One victim was murdered at a police station

By Nompendulo Ngubane

6 November 2020

The trial against the “Glebelands Eight” has been remanded until February next year. Photo: Nompendulo Ngubane

An activist testifying in the case against the “Glebelands Eight” says victims of crime in the community were more comfortable speaking to her instead of the Umlazi police.

“It’s either they were scared of the police or didn’t trust them at all,” said Human Rights activist Vanessa Burger. She took the stand at the Pietermaritzburg High Court this week to give evidence on a detailed 236-page affidavit on her involvement with Glebelands residents.

Her research also included information on hostel block committees and the Ithuba Conflict Resolution Foundation (ICRF), an organisation that was meant to deal with conflicts in Glebelands.

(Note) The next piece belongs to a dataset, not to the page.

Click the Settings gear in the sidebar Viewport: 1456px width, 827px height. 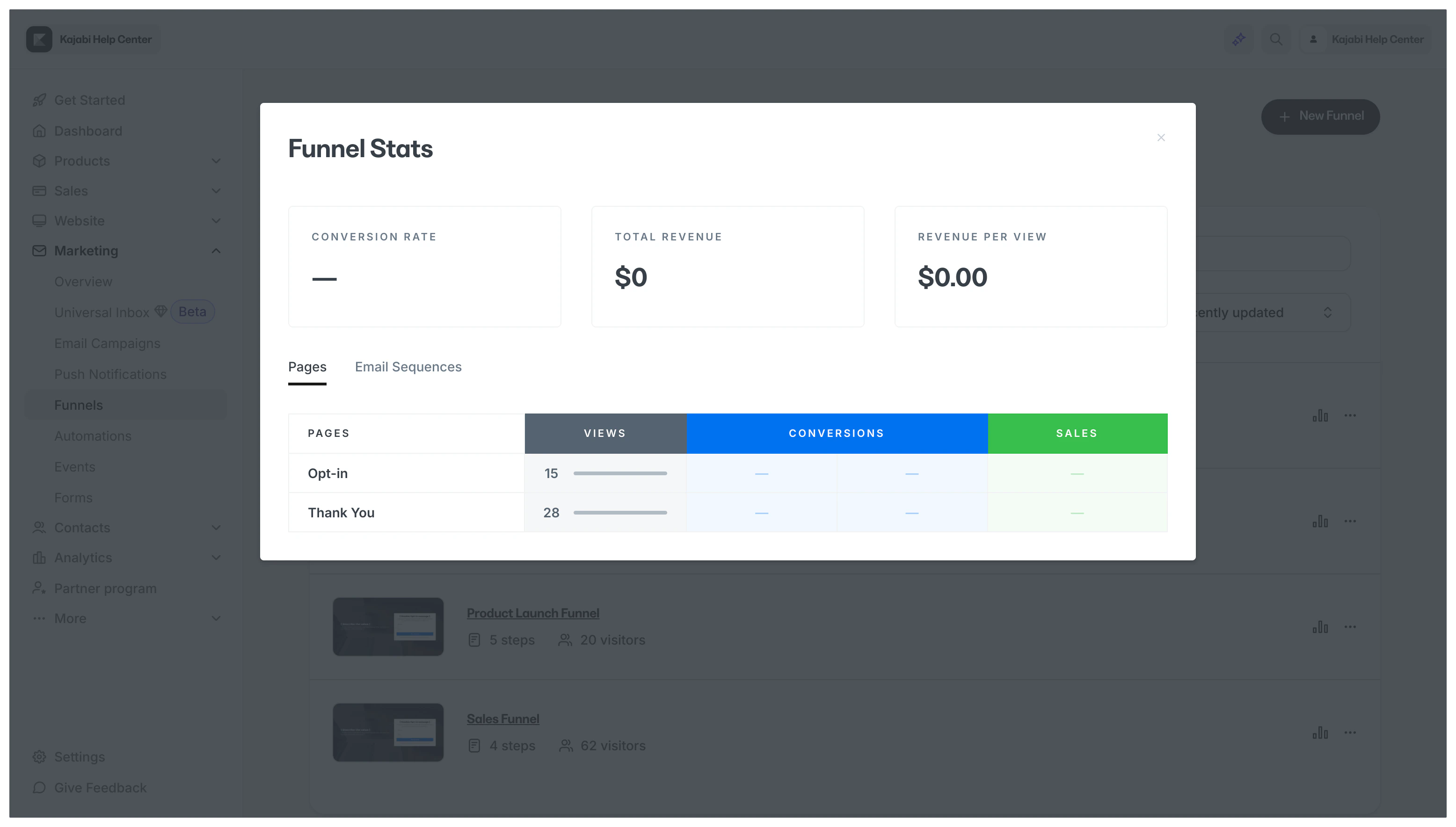coord(39,756)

She had kept records of a string of murders and orchestrated evictions of residents who were against the violence between 2014 and 2016. The accused on trial are Bhekukwazi Mdweshu (a former detective of Durban Central police station), Khayelihle Mbuthuma, Vukani Mcobothi, Eugene Hlophe, Mbuyiselwa Mkhize, Ncomekile Ntshangase, Mondli Mthethwa and Bongani Mbhele. They face 22 charges including nine for murder and attempted murder.

During testimony, Burger said she was introduced to the community of Glebelands in March 2014 by Mthembiseni Thusi who was the deputy chairperson and spokesperson for hostel dwellers group, Ubunye bamaHostela (UbH).

“I frequently started visiting Glebelands and I personally witnessed some cases of police non-response. The experience includes the killing of Sipho Ndovela in [May] 2015 who was a state witness in the murder case of Fikile Siyephu [another Glebelands resident] who was killed on 15 February 2015,” said Burger. Ndovela was killed at Umlazi GG police station.

Burger told the court how Ndovela had approached her about Siyephu’s murder because he didn’t trust the investigating officer, Colonel Singh. She said she was shocked a few weeks later when another resident told her that Ndovela was murdered at the police station.

“I rushed to the scene and saw him lying down with a bullet in his head and chest. Singh was there and I accused him of being responsible for Ndovela’s death and failing to protect him. I took pictures and I was threatened and told to delete some of the pictures. Singh tried to arrest me. I deleted some but not all of them.

“Because of the police crime involvement I started attending most of the crime scenes,” said Burger.

Judge Nkosinathi Chili said the trial would continue on 22 February and 25 March 2021 at 10am when Burger is expected to be cross examined.

All of the accused will remain in custody at Westville prison.